In fact, I found that by considering him as a member of decision making, I can get brighter solutions. No doubt, as it is commonly found, children are much more attached to their mothers who devote more time/ energy to develop as well look after them. Fathers are always preaching and do not ‘give in’ like mothers do!
Lately, I have struck a good ‘friendship’ with my ‘to be teenager’ son and am enjoying the same. We both go to movies often as I am fond of watching movies and so he is too.If I love my child, I learned that I have to express it! Another aspect is… by my listening to him, I found out that he feels important. I write letters to his personal mail ID when I do not have time to talk to him. Just another way of expression or communication of explaining to him the benefits of letter writing.The feeling of being a parent brings great joy, but it is tough job too.Parents are not always ‘perfect’ and all of us have flaws.There is no ‘right way’ in which children have to be brought up.There is no such thing as perfect parent or perfect child.
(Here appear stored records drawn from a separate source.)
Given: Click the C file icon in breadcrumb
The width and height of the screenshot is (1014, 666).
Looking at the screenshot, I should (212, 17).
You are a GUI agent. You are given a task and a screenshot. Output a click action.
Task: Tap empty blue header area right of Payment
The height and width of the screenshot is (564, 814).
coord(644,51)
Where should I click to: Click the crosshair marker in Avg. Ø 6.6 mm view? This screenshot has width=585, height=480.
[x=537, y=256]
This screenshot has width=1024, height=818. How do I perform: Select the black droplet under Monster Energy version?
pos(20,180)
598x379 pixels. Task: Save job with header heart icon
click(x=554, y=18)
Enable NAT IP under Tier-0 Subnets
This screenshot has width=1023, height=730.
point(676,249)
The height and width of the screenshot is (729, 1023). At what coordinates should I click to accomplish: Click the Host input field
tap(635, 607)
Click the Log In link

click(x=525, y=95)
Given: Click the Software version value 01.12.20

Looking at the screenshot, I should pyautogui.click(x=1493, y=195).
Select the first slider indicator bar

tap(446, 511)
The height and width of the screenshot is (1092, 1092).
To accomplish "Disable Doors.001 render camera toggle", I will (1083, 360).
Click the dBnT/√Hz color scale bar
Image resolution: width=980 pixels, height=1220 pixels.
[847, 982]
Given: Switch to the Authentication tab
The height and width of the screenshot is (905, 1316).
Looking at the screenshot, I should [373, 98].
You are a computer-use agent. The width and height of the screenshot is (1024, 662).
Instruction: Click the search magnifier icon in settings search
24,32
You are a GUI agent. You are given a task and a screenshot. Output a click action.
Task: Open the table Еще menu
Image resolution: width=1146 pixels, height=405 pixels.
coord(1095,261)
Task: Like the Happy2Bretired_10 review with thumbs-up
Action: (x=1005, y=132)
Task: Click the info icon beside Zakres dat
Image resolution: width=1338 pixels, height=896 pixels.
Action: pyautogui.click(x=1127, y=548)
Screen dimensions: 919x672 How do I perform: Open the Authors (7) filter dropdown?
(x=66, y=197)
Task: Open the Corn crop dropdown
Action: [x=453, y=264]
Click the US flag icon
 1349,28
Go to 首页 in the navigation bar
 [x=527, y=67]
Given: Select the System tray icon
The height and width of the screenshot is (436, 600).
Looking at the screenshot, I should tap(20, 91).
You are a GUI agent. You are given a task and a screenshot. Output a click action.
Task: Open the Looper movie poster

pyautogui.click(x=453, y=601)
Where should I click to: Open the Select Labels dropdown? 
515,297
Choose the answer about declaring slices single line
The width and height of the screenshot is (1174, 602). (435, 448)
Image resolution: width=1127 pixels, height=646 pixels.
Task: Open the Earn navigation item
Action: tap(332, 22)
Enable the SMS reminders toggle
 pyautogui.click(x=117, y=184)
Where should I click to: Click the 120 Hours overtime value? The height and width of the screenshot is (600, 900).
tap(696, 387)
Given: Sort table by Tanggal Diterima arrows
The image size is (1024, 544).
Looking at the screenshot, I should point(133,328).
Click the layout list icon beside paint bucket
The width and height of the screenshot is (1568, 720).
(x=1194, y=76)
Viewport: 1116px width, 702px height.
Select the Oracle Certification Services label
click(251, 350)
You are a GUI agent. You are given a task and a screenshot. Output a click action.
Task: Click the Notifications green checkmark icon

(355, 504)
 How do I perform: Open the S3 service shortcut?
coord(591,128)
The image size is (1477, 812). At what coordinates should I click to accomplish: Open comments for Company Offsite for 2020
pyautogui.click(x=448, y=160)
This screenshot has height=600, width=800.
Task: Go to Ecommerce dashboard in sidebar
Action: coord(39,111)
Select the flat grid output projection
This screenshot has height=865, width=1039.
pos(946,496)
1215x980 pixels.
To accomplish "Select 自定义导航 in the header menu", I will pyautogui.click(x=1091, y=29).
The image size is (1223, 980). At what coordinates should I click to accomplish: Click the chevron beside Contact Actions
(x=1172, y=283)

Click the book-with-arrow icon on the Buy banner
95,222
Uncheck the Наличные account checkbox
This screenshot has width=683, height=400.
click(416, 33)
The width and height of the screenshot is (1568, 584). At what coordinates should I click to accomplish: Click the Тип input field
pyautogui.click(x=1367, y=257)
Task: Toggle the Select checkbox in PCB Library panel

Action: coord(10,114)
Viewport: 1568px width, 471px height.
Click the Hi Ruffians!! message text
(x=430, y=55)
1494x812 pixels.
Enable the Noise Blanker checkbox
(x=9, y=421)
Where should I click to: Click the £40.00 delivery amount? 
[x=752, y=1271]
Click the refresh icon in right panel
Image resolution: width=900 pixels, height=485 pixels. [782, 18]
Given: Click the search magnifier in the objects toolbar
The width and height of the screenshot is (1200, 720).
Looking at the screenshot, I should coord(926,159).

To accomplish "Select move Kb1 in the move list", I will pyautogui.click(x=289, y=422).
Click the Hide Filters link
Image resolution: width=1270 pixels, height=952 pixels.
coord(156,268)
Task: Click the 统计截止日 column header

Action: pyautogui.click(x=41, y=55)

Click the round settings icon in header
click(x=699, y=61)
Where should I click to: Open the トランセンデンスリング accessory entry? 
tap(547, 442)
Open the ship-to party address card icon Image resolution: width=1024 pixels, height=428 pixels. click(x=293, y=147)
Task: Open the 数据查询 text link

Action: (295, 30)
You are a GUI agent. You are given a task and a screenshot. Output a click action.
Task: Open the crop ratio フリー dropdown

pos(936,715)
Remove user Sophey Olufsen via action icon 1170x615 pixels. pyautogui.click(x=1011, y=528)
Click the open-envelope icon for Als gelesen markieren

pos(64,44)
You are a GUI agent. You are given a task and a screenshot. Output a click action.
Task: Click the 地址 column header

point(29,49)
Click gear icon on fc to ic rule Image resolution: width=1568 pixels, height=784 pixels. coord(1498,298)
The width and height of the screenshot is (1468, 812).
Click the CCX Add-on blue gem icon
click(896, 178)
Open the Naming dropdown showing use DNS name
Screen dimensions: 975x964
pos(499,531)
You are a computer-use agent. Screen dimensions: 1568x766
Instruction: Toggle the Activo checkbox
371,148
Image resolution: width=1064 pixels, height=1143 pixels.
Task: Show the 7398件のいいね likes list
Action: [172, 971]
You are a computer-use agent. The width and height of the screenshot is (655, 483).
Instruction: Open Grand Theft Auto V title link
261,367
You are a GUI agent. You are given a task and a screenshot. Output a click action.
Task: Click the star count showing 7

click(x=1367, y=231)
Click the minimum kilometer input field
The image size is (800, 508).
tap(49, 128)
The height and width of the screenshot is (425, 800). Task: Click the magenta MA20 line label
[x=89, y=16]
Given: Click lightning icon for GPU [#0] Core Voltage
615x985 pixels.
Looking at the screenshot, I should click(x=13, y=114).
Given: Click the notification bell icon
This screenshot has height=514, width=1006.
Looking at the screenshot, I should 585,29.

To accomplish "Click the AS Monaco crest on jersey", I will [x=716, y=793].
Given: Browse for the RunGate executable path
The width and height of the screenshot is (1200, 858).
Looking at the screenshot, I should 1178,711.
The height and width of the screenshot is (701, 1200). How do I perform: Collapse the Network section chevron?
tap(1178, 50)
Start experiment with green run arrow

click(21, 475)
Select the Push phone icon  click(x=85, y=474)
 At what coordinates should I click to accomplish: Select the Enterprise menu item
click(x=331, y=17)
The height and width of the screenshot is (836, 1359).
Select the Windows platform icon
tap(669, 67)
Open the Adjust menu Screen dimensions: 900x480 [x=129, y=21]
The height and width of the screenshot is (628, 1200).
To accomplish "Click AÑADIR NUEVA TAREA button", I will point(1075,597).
Now I have to be flexible: The rules that I make need not be the same as that of my parents. At the same time, I understand the fact that – what applies to one child need not be applicable to the other. So, I keep my rules flexible and try to spend some quality time with my son. Make sure I give him enough attention when doing other things like reading, walking, playing chess with him etc. I have been trying to go ‘walking’ with my son for long but I am early riser on sunday while he is not. He goes to his bed on weekends late too and always after me. He will be either busy with computer, television or reading too. But, I do not force him as I respect his requirement or decision.
I can say that I am enjoying this parenthood. I realize that I will be required to spend more time, energy as well be resourceful as he grows older. And I look forward to it. Yes, indeed.